Entries excerpted from a collection:
────────────────────

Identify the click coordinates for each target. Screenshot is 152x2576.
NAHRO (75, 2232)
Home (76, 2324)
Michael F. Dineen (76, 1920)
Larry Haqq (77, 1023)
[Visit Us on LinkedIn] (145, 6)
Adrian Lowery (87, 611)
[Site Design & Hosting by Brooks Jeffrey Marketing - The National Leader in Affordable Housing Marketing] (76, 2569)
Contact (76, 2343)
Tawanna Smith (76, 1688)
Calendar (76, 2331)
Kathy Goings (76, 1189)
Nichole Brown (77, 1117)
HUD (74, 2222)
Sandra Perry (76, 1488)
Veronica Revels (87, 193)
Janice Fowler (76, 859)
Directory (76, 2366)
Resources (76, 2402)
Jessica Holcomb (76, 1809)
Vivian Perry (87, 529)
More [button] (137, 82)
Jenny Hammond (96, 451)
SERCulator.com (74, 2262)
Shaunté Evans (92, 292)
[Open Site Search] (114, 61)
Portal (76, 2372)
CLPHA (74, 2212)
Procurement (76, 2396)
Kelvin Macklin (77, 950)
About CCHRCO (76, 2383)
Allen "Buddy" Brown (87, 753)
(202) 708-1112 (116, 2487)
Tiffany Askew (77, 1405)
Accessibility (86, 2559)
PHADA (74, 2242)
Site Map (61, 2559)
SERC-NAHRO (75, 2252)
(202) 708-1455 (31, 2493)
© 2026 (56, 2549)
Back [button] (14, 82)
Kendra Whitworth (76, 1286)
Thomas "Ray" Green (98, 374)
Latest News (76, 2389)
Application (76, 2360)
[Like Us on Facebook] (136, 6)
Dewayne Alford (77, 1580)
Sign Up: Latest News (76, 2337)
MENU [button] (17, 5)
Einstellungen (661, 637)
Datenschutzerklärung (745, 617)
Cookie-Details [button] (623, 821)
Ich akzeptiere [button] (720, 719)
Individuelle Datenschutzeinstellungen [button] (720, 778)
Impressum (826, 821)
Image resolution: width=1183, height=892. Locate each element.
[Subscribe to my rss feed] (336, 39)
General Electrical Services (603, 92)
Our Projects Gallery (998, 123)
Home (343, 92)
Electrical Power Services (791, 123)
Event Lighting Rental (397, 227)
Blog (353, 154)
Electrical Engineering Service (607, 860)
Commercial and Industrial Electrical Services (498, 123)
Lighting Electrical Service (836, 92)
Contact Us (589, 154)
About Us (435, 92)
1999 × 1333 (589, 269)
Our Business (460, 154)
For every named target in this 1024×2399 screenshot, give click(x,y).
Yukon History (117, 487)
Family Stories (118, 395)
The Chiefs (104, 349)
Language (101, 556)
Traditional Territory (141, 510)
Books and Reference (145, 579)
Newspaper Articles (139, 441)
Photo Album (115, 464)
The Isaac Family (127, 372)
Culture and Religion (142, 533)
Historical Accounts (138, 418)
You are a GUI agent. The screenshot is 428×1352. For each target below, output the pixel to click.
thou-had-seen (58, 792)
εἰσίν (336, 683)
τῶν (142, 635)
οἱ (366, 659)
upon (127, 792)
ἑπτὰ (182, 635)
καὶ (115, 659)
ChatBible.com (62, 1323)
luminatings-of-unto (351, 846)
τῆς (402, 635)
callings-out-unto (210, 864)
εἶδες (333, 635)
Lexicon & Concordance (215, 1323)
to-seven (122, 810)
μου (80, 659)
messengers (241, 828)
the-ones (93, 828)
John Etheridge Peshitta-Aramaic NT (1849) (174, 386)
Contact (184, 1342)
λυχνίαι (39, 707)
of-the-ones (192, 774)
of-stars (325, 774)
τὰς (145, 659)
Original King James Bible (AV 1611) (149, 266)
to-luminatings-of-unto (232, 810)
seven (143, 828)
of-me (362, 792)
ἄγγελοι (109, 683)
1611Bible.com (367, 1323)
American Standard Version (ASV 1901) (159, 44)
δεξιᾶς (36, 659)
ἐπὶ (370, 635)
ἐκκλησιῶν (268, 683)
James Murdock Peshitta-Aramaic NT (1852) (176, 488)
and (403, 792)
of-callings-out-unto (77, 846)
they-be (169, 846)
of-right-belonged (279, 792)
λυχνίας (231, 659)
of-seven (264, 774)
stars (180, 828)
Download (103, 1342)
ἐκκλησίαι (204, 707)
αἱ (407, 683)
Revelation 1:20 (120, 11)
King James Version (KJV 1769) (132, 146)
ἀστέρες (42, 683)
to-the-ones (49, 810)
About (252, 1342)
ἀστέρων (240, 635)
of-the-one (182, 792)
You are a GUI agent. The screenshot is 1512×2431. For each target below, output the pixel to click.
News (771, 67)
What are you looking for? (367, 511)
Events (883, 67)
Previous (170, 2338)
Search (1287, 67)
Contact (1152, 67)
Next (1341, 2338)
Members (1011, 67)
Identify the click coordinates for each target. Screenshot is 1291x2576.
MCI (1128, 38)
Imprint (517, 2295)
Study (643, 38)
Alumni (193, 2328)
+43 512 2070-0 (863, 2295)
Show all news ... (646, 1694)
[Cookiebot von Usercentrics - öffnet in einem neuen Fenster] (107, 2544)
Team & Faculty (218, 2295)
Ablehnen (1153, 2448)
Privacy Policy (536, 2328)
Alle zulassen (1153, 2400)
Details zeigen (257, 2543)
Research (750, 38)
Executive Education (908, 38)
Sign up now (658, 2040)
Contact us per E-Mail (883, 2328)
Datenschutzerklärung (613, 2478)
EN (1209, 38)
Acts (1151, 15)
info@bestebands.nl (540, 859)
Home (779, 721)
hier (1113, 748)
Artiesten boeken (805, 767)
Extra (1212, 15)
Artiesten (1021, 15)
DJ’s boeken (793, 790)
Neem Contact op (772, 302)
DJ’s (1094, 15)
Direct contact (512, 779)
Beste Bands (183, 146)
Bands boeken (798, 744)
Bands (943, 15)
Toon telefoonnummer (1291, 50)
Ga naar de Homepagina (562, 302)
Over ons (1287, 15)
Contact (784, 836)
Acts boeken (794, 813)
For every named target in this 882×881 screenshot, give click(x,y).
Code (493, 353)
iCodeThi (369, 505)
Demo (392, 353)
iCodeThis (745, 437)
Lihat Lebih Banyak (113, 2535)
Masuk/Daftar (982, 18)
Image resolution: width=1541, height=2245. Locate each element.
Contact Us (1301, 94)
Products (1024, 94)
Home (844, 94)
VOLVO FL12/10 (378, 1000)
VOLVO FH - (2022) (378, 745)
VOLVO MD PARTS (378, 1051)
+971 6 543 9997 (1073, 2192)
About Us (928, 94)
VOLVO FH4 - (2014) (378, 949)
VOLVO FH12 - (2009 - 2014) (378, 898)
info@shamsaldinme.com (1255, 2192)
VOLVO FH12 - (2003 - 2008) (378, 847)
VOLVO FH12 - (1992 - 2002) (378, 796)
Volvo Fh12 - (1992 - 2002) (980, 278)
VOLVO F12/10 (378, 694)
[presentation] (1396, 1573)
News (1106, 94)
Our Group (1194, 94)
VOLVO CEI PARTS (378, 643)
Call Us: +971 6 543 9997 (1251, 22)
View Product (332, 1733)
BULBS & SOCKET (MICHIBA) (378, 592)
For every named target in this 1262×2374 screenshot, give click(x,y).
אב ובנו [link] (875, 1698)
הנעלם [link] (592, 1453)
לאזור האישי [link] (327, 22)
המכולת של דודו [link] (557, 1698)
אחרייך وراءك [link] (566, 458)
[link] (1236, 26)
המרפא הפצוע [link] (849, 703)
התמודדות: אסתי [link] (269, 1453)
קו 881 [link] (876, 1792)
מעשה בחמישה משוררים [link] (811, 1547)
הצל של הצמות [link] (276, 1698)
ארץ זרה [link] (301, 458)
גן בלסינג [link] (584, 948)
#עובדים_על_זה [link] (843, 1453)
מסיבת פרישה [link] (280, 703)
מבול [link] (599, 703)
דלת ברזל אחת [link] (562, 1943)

────────────────────

Required task:
Update the entries starting at the one containing "of-right-belonged (279, 792)" and ending at the one containing "of-the-one (182, 792)" by changing "Download" to "Save". Return only those lines, with nothing else altered.

Response for this exercise:
of-right-belonged (279, 792)
λυχνίας (231, 659)
of-seven (264, 774)
stars (180, 828)
Save (103, 1342)
ἐκκλησίαι (204, 707)
αἱ (407, 683)
Revelation 1:20 (120, 11)
King James Version (KJV 1769) (132, 146)
ἀστέρες (42, 683)
to-the-ones (49, 810)
About (252, 1342)
ἀστέρων (240, 635)
of-the-one (182, 792)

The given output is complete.